Поднявшись на угор, Василий Сергеевич приставил к дереву ружье, закурил трубку. Мы, насколько позволяла видимость, осмотрелись. Справа по крутой гриве высился вековой бор с кряжистыми стволами, слева, в немой пустоте, раскинулось моховое болото. Это и была Лебедовушка.
Еще не светало, но приближение утра уже чувствовалось во всем. Стало прохладнее, меж деревьев пластами наслаивался туман. Где-то далеко, должно быть, на той стороне болота, звонкой свирелью пропела утреннюю песню зарянка.
– Слушайте, – шепотом предупредил Василий Сергеевич. Немного помолчал и так же тихо добавил: – На этой гриве играет один…
Василий Сергеевич, прикрыв ладонью огонек, посапывал трубкой. Лена неслышно отошла в сторону и растворилась в темноте.
Прождав полчаса, мы переменили место. И опять потянулись томительные минуты ожидания.
Сквозь кроны сосен на востоке узкой полосой заалела заря. Четко проступили очертания деревьев. Отделенные от земли густым туманом, они будто висели в воздухе. А глухарь все не пел.
Василий Сергеевич опять набивает трубку. Почему глухарь молчит? Неужто и этого, последнего, застрелили?..

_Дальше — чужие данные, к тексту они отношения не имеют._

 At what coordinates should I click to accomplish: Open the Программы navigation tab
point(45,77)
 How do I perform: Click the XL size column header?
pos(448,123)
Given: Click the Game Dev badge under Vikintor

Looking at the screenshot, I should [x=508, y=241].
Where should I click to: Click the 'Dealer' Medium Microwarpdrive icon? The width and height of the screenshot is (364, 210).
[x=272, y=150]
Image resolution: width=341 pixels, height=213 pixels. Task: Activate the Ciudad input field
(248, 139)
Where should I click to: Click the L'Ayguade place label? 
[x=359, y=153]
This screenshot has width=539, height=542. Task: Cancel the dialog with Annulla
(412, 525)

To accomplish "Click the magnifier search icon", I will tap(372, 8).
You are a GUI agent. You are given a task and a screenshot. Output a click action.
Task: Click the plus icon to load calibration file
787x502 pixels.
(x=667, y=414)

Он запел, когда взошло солнце. Неуверенно, слабо, точно не желая омрачить плохой песней счастливое весеннее утро. Но чем выше поднималось солнце, чем больше в лесу было света, вопреки всем правилам, глухарь пел смелее и громче.

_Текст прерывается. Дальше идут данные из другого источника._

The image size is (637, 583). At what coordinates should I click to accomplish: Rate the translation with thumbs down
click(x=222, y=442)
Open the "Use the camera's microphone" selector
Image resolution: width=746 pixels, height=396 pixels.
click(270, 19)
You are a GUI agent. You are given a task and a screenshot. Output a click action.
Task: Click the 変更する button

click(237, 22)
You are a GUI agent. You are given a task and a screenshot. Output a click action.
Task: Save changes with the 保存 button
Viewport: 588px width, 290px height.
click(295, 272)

Мы все трое подкрадывались к глухарю. Неожиданно заметили его посреди неширокой елани, не на дереве, а на прогнившей сухой валежине. Краснобровый мошник, распустив черный хвост, низко свесив округлые крылья, самозабвенно скрежетал и точил, вытянув навстречу восходящему солнцу натопорщенную, отливающую перламутром шею.
Но почему глухарь приседает, почему садится на хвост и опирается на крылья? Я все пристальнее наблюдаю за птицей, слежу за каждым движением, улавливаю каждый звук – и вдруг догадываюсь: глухарь ранен. Вот почему он поздно запел!
Какая великая сила понудила его в это славное утро покинуть надежный тайник и выйти на поляну? Что заставило петь свою, быть может, последнюю песню?
Прошло около часа. Глухарь продолжал токовать, сбиваясь, умолкая и тут же начиная снова. Мы, потрясенные, не смели шелохнуться, чтобы не помешать, не спугнуть воскресшего певуна прежде, чем кончит петь он сам.
И вот он кончил, как-то враз, словно задохнулся. Весь собрался, сделался маленьким, прыгнул, упал с валежины и через елань, ни от кого не прячась, направился к соснам, волоча по сверкающей траве перебитые крылья. Теперь ему все равно. Он сделал то, чего не сделать не мог. И опять стало тихо, так тихо, что защемило сердце. Мы не замечали щебетания птиц – их песенки уже ничего не значили перед тем страстным гимном, который только что прозвучал.
Когда глухарь скрылся в чаще, вышла из-за укрытия Лена. Пунцовый румянец плавился на ее щеках, глаза поблескивали.
– Вот и спел петушок свою последнюю песню, – едва слышно произнесла она.
А Василий Сергеевич устало опустился на пень, набил трубку и, облокотившись на колено, надолго задумался.